## Description of the task:
Could you extract, word for word, the lines beginning with the one that contains "Click the word" and continuing through the last line? Please leave the pictures out of your answer.

## Records for this task:
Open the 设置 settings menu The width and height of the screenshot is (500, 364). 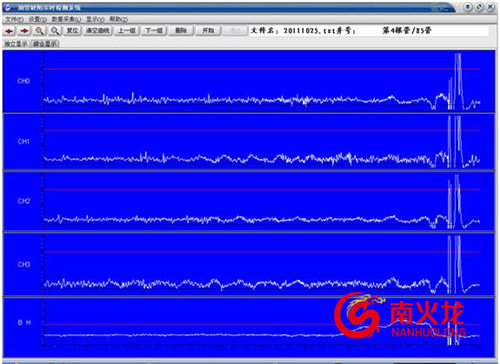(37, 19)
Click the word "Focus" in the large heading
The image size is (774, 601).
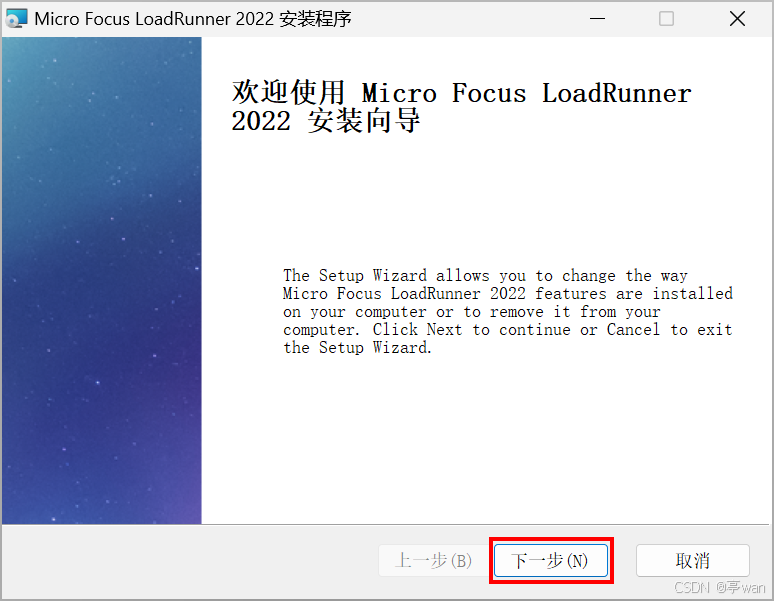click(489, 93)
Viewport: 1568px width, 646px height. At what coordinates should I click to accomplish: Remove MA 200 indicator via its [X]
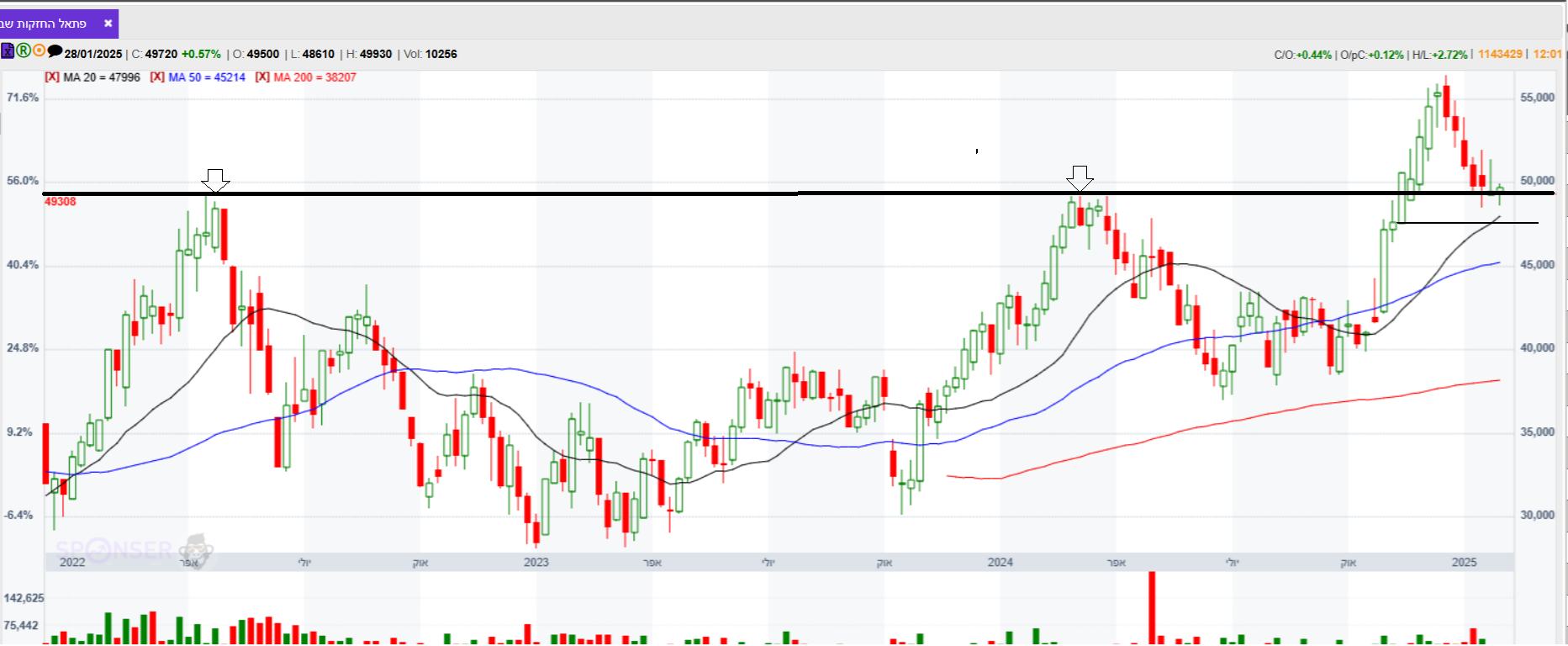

## Response to the task:
Click the word "Focus" in the large heading
The image size is (774, 601).
click(489, 93)
Viewport: 1568px width, 646px height. At what coordinates should I click to accomplish: Remove MA 200 indicator via its [X]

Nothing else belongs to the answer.